◆ EXERCISE DESCRIPTION:
Turn the lines of the records below into a numbered list, skipping any blank lines. Don't include the pictures.
──────
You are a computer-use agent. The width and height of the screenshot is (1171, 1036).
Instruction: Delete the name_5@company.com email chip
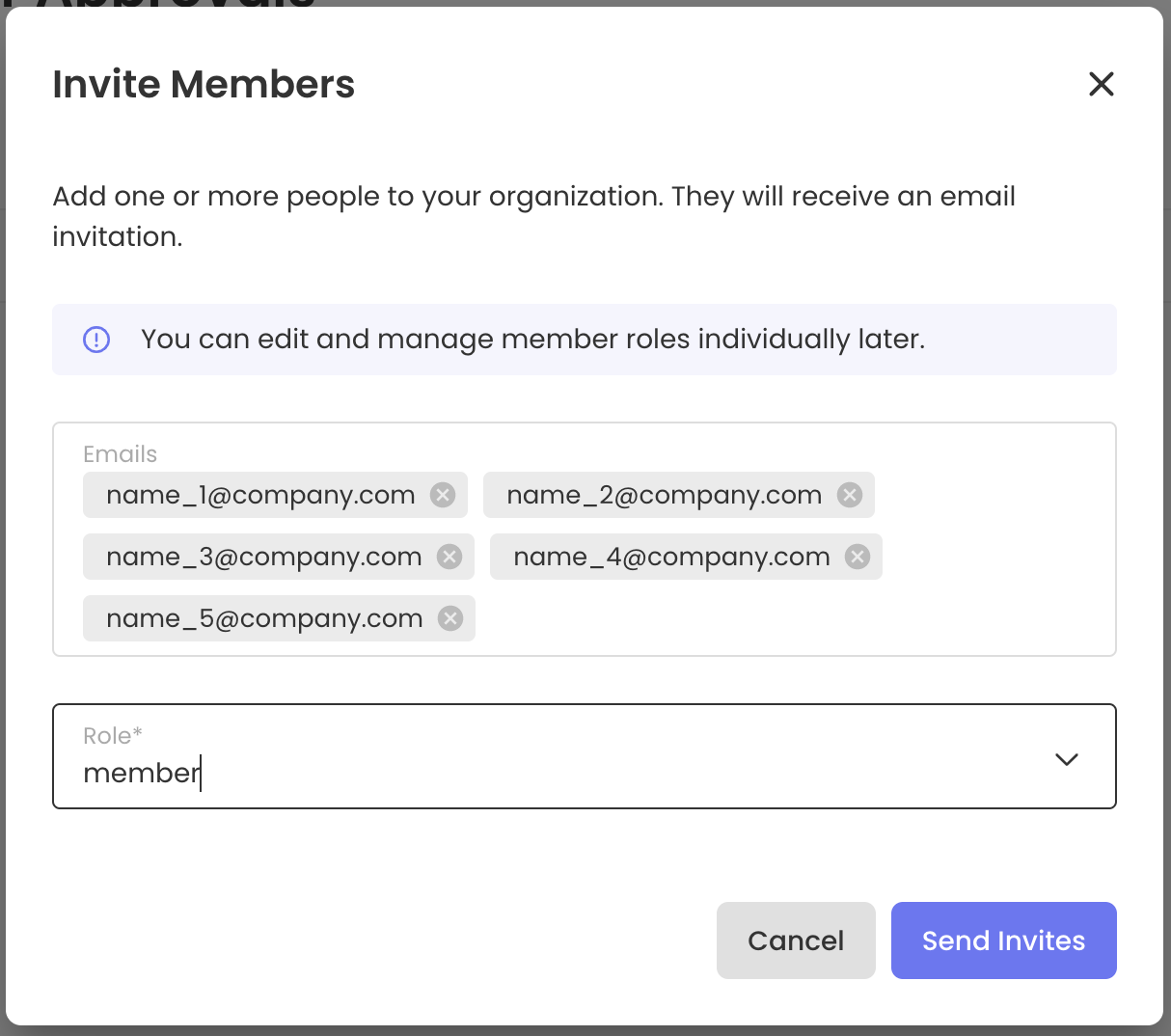(x=450, y=618)
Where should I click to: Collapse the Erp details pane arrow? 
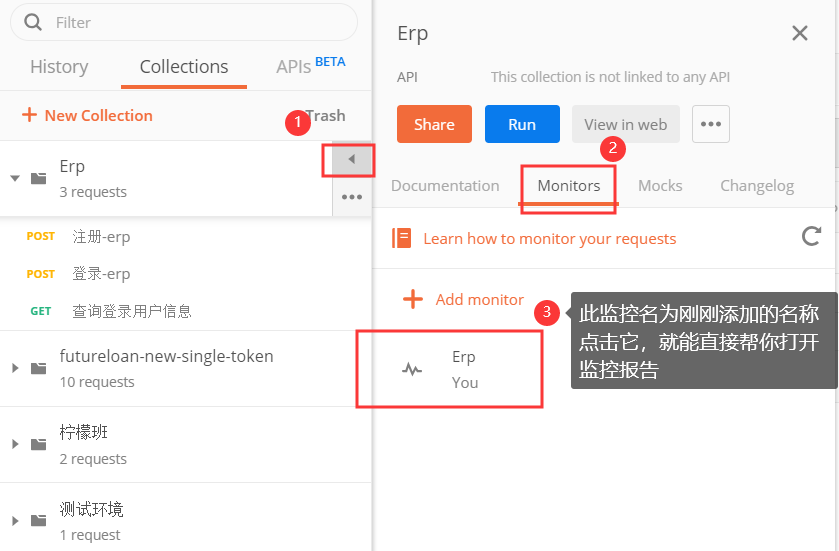(x=351, y=159)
──────
◆ ANSWER TO THIS PROBLEM:
1. You are a computer-use agent. The width and height of the screenshot is (1171, 1036).
2. Instruction: Delete the name_5@company.com email chip
3. (x=450, y=618)
4. Where should I click to: Collapse the Erp details pane arrow? 
5. (x=351, y=159)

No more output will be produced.